Releasing a faulty chip causes tremendous costs. Imagine the following simple example: A company manufactures 100,000 chips, and sells them at the price of \$1 per chip. We assume that one percent of the chips (i.e., 1,000 chips) are faulty. When the faulty chips are immediately detected after production through tests before they get sold, costs of \$1,000 will arise. When the faulty chips get detected after they have been sold and soldered on a board, costs will already result in \$50,000 if repairing a malfunctioning board costs \$50. Even worse, when the failing parts get detected after integration into a whole system, costs will boost to \$1,000,000 when repairing a non-working system costs \$1,000. This simple example clearly emphasizes the need of detecting faulty parts as early as possible after production.
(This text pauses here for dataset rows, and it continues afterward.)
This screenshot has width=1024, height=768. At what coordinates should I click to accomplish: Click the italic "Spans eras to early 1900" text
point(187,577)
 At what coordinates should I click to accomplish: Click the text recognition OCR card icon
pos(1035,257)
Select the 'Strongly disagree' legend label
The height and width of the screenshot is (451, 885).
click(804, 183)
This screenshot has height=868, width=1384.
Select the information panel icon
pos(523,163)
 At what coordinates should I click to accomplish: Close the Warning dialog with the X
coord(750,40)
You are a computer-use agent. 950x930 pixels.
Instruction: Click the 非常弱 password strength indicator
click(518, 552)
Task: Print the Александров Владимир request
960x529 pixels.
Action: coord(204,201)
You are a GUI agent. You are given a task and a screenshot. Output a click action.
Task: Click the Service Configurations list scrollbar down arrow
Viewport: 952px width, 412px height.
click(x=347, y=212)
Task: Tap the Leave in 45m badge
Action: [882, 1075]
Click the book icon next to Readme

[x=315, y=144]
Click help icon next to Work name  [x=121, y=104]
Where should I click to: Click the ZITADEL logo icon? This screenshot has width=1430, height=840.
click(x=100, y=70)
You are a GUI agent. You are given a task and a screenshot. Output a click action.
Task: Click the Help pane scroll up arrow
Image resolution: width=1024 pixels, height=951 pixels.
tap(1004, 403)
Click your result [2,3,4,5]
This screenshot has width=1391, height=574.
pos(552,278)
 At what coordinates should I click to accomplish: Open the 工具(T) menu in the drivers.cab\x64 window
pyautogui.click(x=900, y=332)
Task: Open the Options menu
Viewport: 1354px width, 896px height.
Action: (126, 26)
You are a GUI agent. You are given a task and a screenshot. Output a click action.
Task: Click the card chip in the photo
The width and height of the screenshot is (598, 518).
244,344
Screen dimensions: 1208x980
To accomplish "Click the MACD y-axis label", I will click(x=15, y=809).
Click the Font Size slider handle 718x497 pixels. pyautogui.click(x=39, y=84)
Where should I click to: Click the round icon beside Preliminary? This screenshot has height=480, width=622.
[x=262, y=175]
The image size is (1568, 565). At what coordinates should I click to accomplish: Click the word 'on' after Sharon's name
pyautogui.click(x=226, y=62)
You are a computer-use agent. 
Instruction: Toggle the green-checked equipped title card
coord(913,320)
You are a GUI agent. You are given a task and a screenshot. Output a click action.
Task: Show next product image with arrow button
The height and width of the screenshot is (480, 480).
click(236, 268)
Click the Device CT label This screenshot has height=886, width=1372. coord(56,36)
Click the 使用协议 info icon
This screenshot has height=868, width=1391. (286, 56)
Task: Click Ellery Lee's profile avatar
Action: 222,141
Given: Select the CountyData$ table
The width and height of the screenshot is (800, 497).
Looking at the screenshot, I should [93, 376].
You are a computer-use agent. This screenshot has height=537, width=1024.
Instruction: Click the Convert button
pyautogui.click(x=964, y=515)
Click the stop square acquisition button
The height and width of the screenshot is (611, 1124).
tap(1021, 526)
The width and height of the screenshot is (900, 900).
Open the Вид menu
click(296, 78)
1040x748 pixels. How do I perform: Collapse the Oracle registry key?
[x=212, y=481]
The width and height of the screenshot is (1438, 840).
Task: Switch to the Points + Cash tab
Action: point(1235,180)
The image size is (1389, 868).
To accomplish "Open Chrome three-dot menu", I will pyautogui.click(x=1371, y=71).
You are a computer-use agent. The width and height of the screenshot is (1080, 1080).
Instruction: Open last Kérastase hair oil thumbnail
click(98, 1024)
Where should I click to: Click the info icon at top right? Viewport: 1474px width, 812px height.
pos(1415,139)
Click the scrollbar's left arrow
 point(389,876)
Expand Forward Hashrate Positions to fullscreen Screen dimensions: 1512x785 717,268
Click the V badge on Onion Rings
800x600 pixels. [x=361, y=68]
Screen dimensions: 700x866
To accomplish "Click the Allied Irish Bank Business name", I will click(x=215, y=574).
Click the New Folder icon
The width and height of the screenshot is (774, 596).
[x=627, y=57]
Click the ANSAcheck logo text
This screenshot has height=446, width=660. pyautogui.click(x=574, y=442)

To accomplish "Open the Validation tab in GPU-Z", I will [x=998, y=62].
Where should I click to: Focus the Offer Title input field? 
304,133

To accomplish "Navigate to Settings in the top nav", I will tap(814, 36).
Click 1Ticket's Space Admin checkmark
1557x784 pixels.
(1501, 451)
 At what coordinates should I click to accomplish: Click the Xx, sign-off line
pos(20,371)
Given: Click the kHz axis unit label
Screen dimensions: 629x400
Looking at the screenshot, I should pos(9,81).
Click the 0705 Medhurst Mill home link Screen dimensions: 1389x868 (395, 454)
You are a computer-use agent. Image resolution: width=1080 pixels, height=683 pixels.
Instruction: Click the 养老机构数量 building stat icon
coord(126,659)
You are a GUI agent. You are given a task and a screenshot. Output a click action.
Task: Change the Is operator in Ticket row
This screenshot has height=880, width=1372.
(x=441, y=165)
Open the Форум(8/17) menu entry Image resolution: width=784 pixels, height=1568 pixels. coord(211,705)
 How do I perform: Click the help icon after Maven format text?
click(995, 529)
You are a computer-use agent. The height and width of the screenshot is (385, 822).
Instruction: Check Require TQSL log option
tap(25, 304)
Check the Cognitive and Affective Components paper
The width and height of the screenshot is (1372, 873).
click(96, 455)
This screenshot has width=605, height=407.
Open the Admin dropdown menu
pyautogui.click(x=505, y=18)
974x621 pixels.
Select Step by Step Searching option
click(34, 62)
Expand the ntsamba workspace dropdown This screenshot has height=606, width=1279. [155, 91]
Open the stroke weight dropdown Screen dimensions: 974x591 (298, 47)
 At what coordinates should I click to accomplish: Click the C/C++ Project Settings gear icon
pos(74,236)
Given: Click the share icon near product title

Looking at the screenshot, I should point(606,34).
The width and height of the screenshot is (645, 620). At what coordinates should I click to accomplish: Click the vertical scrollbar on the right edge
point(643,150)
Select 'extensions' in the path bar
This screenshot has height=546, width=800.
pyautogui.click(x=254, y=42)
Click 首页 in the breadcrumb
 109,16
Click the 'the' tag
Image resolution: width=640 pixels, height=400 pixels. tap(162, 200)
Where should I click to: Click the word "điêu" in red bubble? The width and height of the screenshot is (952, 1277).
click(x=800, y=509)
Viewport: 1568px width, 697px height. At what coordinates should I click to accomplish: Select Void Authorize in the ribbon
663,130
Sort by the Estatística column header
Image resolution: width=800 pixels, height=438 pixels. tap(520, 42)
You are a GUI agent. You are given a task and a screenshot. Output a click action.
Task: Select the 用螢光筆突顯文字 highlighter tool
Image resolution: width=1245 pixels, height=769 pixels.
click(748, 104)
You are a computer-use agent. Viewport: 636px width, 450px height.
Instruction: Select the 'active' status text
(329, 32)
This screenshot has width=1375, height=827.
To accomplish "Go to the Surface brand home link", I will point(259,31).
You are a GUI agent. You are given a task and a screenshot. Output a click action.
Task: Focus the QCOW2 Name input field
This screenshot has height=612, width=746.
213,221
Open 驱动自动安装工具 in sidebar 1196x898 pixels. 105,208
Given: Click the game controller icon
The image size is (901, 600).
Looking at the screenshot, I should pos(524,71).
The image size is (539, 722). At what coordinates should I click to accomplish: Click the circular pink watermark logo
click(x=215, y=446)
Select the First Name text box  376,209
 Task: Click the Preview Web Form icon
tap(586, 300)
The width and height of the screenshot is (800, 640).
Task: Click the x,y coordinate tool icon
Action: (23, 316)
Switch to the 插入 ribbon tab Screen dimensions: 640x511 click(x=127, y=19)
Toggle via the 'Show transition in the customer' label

In order to get confidence about proper operation of a microchip after production, reliable tests are necessary. For realizing such reliable tests, the underlying test concepts that are used have to be planned and included at the design time of a hardware circuit. This so-called "design-for-test" approach integrates additional test structures to a circuit to allow fast and comprehensive analysis of a chip after production. The more internal details of a chip can be accessed, the more comprehensive tests can be conducted, lowering the chance that malfunctioning parts remain undetected.

A powerful and widely-used test concept uses scan chains that provide access to the values internally stored in the flip flops of a hardware circuit. For cryptographic devices, giving access to internal values can be problematic. As shown in the work of Yang et al. [\[29,](#page-21-10) [30](#page-21-11)], test structures based on scan chains can be easily used to mount attacks against cryptographic devices. In order to prevent such attacks, test structures of security-related devices are typically deactivated after successfully testing the chip (e.g. by blowing a fuse) or even totally removed by cutting them off [\[11](#page-20-14)].

An alternative to scan-chain approaches are built-in self tests (BISTs). The NIST suggests to use BISTs instead of scan-chains for cryptographic devices [\[14\]](#page-20-15). For a BIST, necessary test data and test cases are generated within the evaluated chip. The only information that is returned after conducting the tests is whether all tests have been passed or not. This is advantageous from a security point of view but comes at cost of a lower fault-detection rate, since comprehensive tests as with scan-chain approaches are not possible. Moreover, generating test data within the chip causes significant hardware overhead.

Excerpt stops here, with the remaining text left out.